→ BRIEF: When you reach the line containing "Follow (104, 182)" in the data below, begin returning lines exactly as written, and stop once the line containing "Integrations (49, 1837)" has been returned.

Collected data
=== Section Start ===

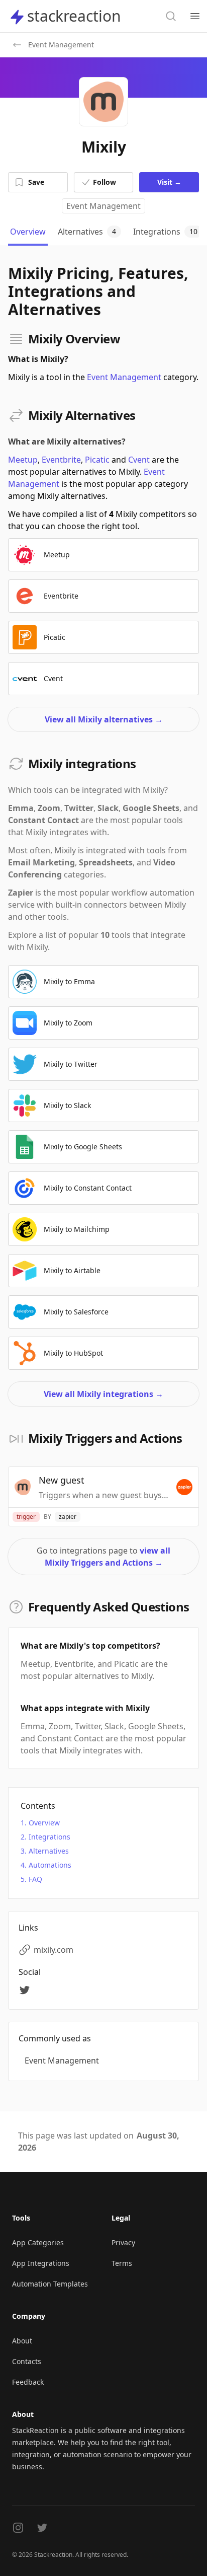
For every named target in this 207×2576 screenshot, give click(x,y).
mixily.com (53, 1949)
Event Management (103, 205)
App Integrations (40, 2263)
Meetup (23, 459)
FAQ (35, 1879)
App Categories (38, 2242)
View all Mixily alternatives (104, 719)
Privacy (123, 2242)
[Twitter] (26, 1990)
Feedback (28, 2382)
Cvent (139, 459)
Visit (169, 182)
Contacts (26, 2361)
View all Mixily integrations (103, 1394)
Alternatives (49, 1851)
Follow (104, 182)
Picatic (97, 459)
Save (36, 182)
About (22, 2340)
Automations (50, 1865)
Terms (122, 2263)
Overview (44, 1822)
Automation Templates (50, 2284)
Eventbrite (61, 459)
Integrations (49, 1837)
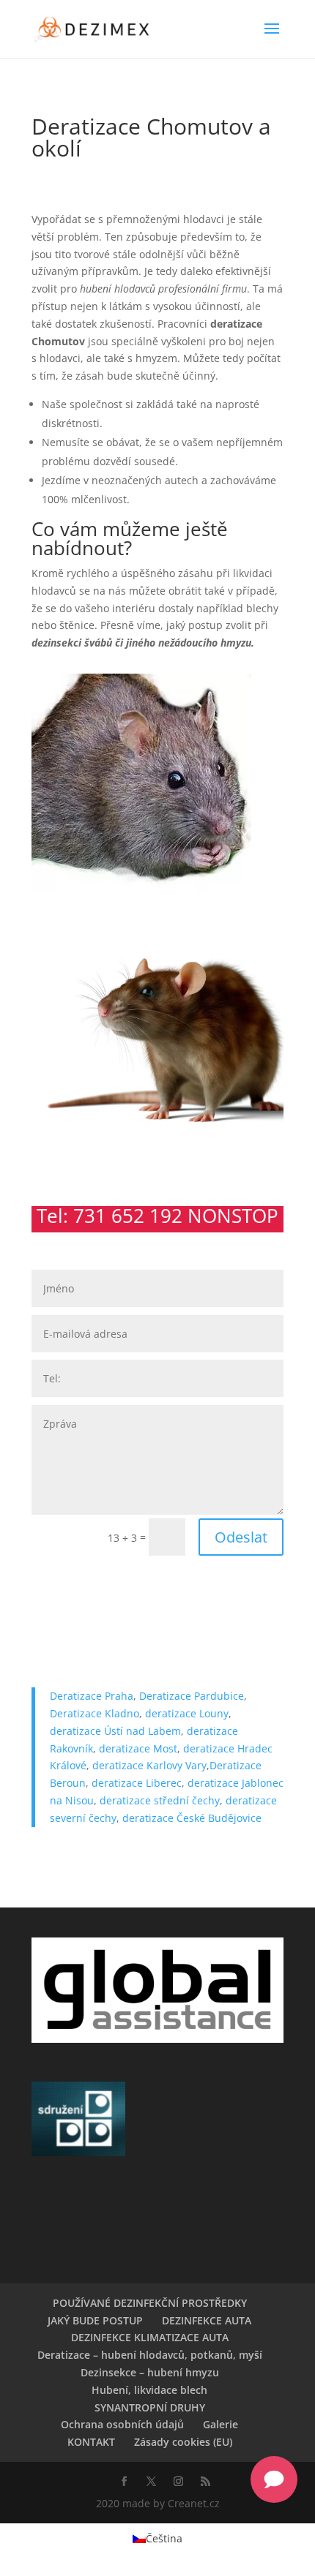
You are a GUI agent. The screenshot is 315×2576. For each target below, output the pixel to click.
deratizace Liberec (137, 1783)
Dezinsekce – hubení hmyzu (150, 2372)
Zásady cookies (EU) (183, 2442)
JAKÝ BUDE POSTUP (95, 2320)
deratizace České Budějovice (192, 1818)
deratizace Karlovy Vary (149, 1765)
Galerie (220, 2424)
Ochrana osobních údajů (122, 2424)
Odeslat (241, 1537)
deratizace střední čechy (160, 1800)
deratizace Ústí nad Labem (115, 1731)
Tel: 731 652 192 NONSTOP (157, 1215)
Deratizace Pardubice (191, 1696)
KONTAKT (91, 2442)
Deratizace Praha (91, 1696)
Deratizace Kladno (94, 1713)
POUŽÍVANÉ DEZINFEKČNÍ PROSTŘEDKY (150, 2303)
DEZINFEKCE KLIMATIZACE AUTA (150, 2337)
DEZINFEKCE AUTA (206, 2320)
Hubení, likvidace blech (149, 2390)
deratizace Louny (187, 1713)
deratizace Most (138, 1748)
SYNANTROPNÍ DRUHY (149, 2407)
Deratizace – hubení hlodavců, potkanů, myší (149, 2355)
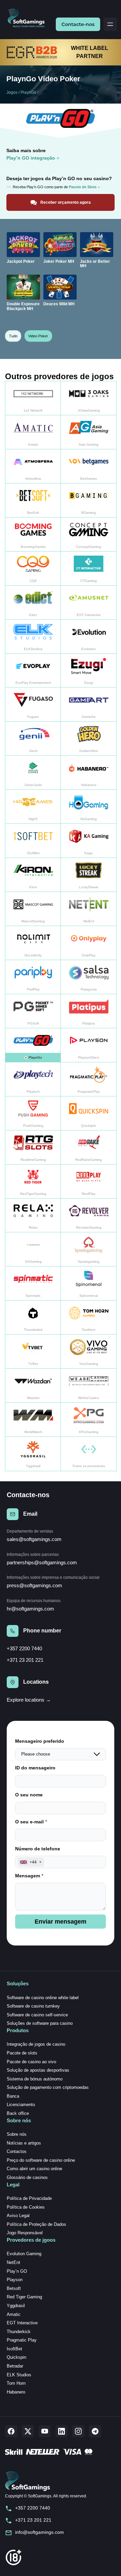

=== Section End ===

→ TASK RESULT:
Follow (104, 182)
Picatic (97, 459)
Save (36, 182)
About (22, 2340)
Automations (50, 1865)
Terms (122, 2263)
Overview (44, 1822)
Automation Templates (50, 2284)
Eventbrite (61, 459)
Integrations (49, 1837)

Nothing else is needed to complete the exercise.